Friday 8 March 2013

Thai Crab Omelette
Kài-jiiao Bpuu ไข่เจียวปู





Serves Four
Ingredients:
Two large Blue Swimmer or Horse crabs (bpuu máa ปูม้า) picked and seasoned with Tabasco and fresh lemon
20g palm sugar (nám-dtaan น้ำตาล)
Three tablespoons fish sauce (nám-bplaa น้ำปลา)
12 eggs (kài ไข่)
350ml Olive oil (nám-man-má~gɔ̀ɔk น้ำมันมะกอก)
100g pea shoots (nɔ̀ɔ tùua หน่อถั่ว)
100g bean sprouts (tùua-ngɔ̂ɔk ถั่วงอก)
Garlic chives (hɔ̌ɔm-lék
grà~tiiam หอมเล็กกระเทียม)
Thai basil leaves (bai hǒo-rá~paa ใบโหระพา)
Coriander (bai pàk-chii ใบผักชี)
Two long red chillis, (prík พริก) cut thinly
To Serve: Dash of oyster sauce (sɔ́ɔt-hɔ̌ɔi-naang-rom ซอสหอยนางรม)

Method:
Put the palm sugar and fish sauce in a pan, heat gently until they form a syrup. Leave to cool.
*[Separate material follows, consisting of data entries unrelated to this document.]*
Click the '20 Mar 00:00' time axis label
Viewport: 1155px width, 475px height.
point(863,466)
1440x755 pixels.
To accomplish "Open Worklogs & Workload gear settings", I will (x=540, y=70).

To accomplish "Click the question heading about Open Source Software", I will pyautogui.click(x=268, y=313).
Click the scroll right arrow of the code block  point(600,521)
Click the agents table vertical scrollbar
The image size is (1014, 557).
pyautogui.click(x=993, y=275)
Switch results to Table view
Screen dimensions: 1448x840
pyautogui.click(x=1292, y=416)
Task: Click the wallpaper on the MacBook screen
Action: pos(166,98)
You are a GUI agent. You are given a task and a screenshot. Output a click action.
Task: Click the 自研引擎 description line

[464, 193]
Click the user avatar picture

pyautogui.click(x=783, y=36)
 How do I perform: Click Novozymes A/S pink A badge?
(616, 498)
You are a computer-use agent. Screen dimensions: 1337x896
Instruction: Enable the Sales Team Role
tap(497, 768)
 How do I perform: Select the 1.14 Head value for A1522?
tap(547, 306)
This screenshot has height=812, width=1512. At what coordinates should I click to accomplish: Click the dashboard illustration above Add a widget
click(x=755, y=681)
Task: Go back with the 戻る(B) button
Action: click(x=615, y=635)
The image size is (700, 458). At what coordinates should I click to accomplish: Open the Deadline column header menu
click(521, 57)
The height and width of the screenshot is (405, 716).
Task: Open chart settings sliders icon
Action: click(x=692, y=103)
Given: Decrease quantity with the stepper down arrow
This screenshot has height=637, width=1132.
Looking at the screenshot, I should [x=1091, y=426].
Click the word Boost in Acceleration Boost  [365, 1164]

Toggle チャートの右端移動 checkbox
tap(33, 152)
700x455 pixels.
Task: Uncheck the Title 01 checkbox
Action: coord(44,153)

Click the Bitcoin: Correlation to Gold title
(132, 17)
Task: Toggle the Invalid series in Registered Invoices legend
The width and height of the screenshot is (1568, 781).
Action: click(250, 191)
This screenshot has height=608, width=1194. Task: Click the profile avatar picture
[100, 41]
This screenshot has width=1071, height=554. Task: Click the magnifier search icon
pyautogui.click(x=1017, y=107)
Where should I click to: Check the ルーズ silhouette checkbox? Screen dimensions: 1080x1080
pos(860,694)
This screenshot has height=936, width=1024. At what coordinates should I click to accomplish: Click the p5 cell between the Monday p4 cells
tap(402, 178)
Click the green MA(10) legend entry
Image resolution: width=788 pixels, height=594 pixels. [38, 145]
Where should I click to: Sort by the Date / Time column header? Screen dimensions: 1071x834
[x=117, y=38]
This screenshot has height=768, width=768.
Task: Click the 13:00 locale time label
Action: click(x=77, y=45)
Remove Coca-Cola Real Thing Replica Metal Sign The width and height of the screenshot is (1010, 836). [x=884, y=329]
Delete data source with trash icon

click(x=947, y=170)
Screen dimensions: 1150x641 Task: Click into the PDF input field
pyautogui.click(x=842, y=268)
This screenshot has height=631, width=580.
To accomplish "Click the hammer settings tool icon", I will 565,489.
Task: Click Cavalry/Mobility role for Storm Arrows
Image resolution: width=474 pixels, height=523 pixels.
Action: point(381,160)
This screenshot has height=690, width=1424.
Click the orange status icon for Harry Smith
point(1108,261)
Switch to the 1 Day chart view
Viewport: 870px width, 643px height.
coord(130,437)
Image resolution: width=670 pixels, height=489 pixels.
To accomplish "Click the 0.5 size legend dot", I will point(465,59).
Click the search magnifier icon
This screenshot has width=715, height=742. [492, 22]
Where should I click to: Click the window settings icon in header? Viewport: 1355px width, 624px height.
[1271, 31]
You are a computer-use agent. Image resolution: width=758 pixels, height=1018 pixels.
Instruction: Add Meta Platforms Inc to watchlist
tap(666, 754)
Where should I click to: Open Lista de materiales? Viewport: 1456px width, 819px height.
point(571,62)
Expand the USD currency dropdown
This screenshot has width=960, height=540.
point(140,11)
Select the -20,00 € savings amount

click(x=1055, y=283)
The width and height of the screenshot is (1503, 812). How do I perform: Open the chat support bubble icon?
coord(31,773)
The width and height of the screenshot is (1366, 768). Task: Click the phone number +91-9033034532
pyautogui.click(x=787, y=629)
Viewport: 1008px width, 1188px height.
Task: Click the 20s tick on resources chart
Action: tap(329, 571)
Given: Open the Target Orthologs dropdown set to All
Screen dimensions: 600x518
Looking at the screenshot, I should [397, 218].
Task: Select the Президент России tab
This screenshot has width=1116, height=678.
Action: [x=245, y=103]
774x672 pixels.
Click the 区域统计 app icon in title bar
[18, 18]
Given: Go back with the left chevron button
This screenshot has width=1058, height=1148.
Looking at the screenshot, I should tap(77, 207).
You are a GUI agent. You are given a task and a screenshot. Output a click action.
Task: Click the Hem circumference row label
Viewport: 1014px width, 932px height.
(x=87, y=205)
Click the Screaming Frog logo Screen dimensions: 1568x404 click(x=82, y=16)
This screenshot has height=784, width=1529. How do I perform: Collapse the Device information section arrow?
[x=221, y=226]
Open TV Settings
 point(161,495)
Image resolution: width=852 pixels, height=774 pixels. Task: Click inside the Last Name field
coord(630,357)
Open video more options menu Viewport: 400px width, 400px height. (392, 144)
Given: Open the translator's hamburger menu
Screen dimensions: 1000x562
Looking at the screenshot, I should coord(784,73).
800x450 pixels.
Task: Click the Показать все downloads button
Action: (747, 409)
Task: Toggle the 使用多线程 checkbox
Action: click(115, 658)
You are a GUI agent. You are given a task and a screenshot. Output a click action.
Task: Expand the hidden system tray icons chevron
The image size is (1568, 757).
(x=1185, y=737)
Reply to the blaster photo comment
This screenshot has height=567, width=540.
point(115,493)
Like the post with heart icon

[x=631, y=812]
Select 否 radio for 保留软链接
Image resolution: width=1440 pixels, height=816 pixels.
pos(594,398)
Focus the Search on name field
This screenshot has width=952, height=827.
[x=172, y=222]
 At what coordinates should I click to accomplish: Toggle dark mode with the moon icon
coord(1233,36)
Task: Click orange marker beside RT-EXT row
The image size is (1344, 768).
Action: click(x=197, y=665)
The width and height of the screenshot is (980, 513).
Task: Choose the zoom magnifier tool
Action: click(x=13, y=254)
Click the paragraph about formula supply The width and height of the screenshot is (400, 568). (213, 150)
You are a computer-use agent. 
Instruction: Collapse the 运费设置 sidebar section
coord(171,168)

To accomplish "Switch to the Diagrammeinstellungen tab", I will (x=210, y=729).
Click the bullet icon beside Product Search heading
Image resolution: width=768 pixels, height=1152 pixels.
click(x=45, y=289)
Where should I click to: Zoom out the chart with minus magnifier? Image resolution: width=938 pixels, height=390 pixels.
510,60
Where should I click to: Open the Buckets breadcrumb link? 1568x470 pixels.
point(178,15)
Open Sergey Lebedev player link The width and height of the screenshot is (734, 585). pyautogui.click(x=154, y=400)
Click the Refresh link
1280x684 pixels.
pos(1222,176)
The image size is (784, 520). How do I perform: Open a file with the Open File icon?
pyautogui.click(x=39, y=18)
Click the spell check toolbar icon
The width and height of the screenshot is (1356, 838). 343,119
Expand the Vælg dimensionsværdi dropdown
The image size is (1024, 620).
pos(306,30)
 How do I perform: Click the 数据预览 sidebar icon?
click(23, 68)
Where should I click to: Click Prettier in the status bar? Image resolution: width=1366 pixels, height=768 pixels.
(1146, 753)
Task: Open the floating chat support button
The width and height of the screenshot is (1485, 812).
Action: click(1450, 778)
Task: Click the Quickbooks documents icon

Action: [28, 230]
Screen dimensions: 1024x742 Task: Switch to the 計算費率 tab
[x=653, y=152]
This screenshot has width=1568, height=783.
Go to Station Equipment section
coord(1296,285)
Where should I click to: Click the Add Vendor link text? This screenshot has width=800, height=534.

In a bowl, break the yolks of the eggs with a fork but don't beat. Add the fish sauce and palm sugar mixture, stir gently.
Warm a wok and add half the oil (make these omelettes in two batches).
Heat until oul starts to shimmer but not smoke andpour in half the egg mixture, stirring just before it goes in.
The eggs will fluff up. Don't disturb them, just leave for about two minutes, then flip the omelette and cook for another three minutes.
Lay two clean tea towels flat. Drain the excess oil out of the wok, and lay the omelette onto one of the towels.
Repeat to make the second omelette.
Sprinkle some pea shoots, beansprouts and garlic chives down the centre of each omelette, followed by the crab meat.
Now roll each one up, picking up the end of the towel closest to you and drawing it over the top of the omelette, so it starts to roll up.
Use the tea towel to tuck in the edge of the omelette, and continue to roll up tightly, so the filling is completely enclosed.

To serve:
Turn the rolled omelettes so the seam is underneath, trim the ragged ends and cut each omelette in half at an angle.
Lay them on a plate and finish with some crab meat.
Garnish with the basil, coriander and sliced red chilli.